We’ve all found out a new song or artist and we were left asking ourselves where they have been all our life!! Well, if you haven’t heard of Shadrach Kabango also known as Shad K, you’re guaranteed the same reaction once you’ve had your hands on any of his songs!

First and foremost, allow me introduce you to this phenomenal hip hop artist and educator before you go look him up on YouTube. And please, take notes; it will not be the last you hear of him. Born in Kenya to Rwandan parents, Shad’s family moved to London, Ontario, Canada a year later and this self-described Rwandan Canadian has been on the quest for greatness ever since.

Shad first broke through the Canadian rap arena with his debut album “When this is Over” in 2006 but he has now taken over the national/international scenes by showcasing his love for music through his expressive, lethal yet socially conscience lyrical ability. Just this year, Shad was ranked by the Canadian Broadcasting Corporation (CBC) second on their list of “25 greatest Canadian rappers ever”. Ahead of household names such as K’naan, K-os, Saukrates, Drake among others. With all the success that comes with the enormous demands and expectations of being a leading act in the music industry, Shad has managed to balance his status while remembering his roots. He uses his success to visit and talk to high school kids, raise awareness on social issues that would otherwise be ignored, and, most importantly, he continues to proudly take his role as a role model for African migrant youths in Canada very seriously. A frequent visitor of his native Rwanda, Shad embodies the best of both worlds: a Canadian icon and and a proud son of Africa. As a matter of fact, this JUNO award winning artist latest album “Flying Colours” is very much inspired by Shad’s African roots and traditional West African music.

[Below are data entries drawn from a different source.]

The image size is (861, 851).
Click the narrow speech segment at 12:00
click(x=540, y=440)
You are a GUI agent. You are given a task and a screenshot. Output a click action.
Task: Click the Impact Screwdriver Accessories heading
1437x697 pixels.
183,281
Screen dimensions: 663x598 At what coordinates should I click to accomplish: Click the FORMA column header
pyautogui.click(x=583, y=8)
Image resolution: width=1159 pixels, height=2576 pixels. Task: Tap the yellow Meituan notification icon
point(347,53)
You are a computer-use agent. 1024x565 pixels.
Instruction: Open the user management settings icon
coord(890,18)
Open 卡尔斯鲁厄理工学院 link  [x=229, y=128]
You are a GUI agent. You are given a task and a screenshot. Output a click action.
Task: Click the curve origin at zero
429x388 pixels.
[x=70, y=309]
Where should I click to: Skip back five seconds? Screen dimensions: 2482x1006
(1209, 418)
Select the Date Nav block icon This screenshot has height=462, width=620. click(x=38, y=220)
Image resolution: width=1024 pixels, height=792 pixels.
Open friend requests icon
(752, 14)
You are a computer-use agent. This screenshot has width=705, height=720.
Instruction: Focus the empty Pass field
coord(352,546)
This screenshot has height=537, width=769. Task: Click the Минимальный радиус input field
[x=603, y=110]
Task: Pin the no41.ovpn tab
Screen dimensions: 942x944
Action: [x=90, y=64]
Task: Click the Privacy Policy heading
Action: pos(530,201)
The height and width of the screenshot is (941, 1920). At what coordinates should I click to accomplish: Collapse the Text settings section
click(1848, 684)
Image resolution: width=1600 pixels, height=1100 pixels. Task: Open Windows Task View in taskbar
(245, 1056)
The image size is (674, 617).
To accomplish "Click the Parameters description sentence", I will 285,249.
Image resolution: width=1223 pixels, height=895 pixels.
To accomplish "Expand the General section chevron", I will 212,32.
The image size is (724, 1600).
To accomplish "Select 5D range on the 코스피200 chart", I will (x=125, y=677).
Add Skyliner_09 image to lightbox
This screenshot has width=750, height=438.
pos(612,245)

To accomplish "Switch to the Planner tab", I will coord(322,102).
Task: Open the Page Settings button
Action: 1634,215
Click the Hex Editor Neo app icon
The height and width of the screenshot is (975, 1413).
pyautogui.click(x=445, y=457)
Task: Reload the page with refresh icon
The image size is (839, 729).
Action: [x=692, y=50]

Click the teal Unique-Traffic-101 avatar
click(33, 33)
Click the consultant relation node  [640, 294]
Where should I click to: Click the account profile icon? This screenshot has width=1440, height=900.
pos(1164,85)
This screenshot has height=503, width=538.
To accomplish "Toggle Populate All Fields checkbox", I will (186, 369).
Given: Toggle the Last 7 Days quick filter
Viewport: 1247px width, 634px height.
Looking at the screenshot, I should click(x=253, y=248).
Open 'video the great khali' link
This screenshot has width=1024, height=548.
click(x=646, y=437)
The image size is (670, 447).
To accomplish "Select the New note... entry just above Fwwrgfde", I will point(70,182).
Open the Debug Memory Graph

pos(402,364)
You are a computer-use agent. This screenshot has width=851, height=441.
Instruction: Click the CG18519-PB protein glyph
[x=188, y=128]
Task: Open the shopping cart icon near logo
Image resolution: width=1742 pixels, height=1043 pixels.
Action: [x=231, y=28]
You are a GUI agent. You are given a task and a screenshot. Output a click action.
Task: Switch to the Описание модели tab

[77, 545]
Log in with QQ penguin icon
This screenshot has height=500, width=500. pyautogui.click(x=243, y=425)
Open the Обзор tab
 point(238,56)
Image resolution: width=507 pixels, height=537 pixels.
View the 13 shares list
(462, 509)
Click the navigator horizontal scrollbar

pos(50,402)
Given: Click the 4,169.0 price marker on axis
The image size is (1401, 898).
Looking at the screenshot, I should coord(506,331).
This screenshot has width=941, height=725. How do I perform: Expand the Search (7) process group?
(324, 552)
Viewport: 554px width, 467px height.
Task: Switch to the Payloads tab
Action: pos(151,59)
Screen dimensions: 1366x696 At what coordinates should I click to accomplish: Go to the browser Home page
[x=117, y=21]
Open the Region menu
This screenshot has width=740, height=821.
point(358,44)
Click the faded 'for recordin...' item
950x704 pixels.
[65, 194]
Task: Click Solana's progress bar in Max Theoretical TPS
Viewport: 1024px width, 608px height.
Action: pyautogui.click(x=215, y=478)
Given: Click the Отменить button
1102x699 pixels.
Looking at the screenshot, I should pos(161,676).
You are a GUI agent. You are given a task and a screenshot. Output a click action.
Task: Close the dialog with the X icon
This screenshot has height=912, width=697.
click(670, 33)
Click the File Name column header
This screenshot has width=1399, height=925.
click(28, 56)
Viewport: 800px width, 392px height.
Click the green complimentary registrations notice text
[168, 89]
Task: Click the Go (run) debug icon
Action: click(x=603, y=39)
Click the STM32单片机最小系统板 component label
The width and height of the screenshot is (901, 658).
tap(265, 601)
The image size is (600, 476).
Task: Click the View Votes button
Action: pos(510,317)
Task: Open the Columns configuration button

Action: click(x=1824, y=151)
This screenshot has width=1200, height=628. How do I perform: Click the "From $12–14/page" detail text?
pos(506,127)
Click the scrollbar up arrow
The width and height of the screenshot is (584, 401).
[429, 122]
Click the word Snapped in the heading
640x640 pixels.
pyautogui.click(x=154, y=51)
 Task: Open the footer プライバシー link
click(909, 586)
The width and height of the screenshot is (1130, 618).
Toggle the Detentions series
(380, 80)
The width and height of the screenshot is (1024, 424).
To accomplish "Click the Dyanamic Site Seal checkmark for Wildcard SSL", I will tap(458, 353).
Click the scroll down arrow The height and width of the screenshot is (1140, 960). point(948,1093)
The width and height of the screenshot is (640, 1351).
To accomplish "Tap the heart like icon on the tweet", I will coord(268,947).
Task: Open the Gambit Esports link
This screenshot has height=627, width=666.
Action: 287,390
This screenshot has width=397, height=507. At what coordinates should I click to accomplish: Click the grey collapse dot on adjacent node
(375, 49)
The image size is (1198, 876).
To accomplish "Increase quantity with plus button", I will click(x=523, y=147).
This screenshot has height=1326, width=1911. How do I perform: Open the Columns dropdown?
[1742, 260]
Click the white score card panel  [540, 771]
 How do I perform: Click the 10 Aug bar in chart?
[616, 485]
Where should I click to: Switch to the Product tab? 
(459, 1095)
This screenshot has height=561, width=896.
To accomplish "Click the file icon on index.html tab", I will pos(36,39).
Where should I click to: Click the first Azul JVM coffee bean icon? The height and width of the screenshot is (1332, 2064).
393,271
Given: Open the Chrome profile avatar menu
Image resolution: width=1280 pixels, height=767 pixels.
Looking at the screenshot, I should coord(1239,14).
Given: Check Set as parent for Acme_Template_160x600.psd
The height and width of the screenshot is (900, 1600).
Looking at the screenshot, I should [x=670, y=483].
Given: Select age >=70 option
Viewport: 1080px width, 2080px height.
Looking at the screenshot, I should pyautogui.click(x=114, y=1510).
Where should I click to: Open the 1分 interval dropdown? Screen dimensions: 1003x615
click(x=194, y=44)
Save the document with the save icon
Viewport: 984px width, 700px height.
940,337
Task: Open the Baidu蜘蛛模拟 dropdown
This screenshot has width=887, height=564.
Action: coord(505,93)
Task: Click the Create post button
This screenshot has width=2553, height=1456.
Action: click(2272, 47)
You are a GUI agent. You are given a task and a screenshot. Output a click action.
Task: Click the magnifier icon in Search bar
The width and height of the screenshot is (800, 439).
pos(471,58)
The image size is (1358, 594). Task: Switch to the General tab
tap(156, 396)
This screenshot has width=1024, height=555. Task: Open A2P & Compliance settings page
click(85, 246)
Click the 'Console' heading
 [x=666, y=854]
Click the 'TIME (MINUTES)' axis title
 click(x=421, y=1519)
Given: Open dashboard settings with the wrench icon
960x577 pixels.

This is the reason why when we decided to have an “African diaspora” themed issue, he was one of the first people on our minds simply because of what he represents and the obstacles he’s had to overcome to reach his goals and not just gain fame but respect. Shad’s story tells us all that its possible, that it can be done, he’s a shining example to young African immigrant youths in North America and beyond. To find out more about Shad, check out our exclusive interview with him, we talk of everything, from his roots, connection to Africa, music to his love life.

(Disclaimer, I do know Shad on a personal level, Shad’s generous parents were the first people that came to visit my family at a new immigrant shelter home when my family migrated to Canada. I treat him as family, a big brother to me and a role model for members of the Rwandan Canadian youth community here in Canada)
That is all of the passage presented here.